** begin Given data **

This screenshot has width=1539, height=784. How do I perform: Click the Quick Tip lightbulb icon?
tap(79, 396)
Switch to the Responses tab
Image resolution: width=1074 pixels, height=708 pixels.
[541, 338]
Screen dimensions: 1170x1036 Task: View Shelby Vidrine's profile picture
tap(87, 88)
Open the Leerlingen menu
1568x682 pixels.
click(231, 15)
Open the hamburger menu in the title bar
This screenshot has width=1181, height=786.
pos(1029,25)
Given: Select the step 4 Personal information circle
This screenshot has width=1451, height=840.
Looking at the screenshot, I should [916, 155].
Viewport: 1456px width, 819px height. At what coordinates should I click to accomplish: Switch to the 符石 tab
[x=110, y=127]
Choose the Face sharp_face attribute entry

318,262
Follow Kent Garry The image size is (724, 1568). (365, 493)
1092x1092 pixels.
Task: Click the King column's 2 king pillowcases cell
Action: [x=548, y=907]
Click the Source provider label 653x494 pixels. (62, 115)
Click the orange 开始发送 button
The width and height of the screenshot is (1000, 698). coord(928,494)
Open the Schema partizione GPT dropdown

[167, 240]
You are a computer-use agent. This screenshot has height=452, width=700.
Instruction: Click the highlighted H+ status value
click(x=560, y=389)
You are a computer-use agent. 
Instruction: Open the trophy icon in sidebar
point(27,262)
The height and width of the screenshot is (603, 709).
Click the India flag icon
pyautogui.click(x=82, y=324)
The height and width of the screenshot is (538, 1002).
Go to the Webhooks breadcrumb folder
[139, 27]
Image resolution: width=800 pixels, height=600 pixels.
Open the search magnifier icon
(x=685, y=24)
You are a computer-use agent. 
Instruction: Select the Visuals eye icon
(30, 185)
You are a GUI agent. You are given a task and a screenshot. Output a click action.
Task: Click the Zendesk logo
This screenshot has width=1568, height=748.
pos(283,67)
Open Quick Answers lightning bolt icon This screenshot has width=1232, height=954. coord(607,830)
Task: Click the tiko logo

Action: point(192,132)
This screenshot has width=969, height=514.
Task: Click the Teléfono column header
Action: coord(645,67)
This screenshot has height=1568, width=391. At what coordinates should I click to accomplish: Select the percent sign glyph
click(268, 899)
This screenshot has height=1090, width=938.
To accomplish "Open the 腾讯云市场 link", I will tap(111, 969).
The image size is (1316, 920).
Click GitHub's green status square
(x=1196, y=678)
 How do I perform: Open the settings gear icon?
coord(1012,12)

** end Given data **

Please rewrite all the lines above, renaming "Instruction" to "Command" wherever it occurs and leaving everything else unchanged.

» Written reply
This screenshot has width=1539, height=784. How do I perform: Click the Quick Tip lightbulb icon?
tap(79, 396)
Switch to the Responses tab
Image resolution: width=1074 pixels, height=708 pixels.
[541, 338]
Screen dimensions: 1170x1036 Task: View Shelby Vidrine's profile picture
tap(87, 88)
Open the Leerlingen menu
1568x682 pixels.
click(231, 15)
Open the hamburger menu in the title bar
This screenshot has width=1181, height=786.
pos(1029,25)
Given: Select the step 4 Personal information circle
This screenshot has width=1451, height=840.
Looking at the screenshot, I should [916, 155].
Viewport: 1456px width, 819px height. At what coordinates should I click to accomplish: Switch to the 符石 tab
[x=110, y=127]
Choose the Face sharp_face attribute entry

318,262
Follow Kent Garry The image size is (724, 1568). (365, 493)
1092x1092 pixels.
Task: Click the King column's 2 king pillowcases cell
Action: [x=548, y=907]
Click the Source provider label 653x494 pixels. (62, 115)
Click the orange 开始发送 button
The width and height of the screenshot is (1000, 698). coord(928,494)
Open the Schema partizione GPT dropdown

[167, 240]
You are a computer-use agent. This screenshot has height=452, width=700.
Command: Click the highlighted H+ status value
click(x=560, y=389)
You are a computer-use agent. 
Command: Open the trophy icon in sidebar
point(27,262)
The height and width of the screenshot is (603, 709).
Click the India flag icon
pyautogui.click(x=82, y=324)
The height and width of the screenshot is (538, 1002).
Go to the Webhooks breadcrumb folder
[139, 27]
Image resolution: width=800 pixels, height=600 pixels.
Open the search magnifier icon
(x=685, y=24)
You are a computer-use agent. 
Command: Select the Visuals eye icon
(30, 185)
You are a GUI agent. You are given a task and a screenshot. Output a click action.
Task: Click the Zendesk logo
This screenshot has width=1568, height=748.
pos(283,67)
Open Quick Answers lightning bolt icon This screenshot has width=1232, height=954. coord(607,830)
Task: Click the tiko logo

Action: point(192,132)
This screenshot has width=969, height=514.
Task: Click the Teléfono column header
Action: coord(645,67)
This screenshot has height=1568, width=391. At what coordinates should I click to accomplish: Select the percent sign glyph
click(268, 899)
This screenshot has height=1090, width=938.
To accomplish "Open the 腾讯云市场 link", I will tap(111, 969).
The image size is (1316, 920).
Click GitHub's green status square
(x=1196, y=678)
 How do I perform: Open the settings gear icon?
coord(1012,12)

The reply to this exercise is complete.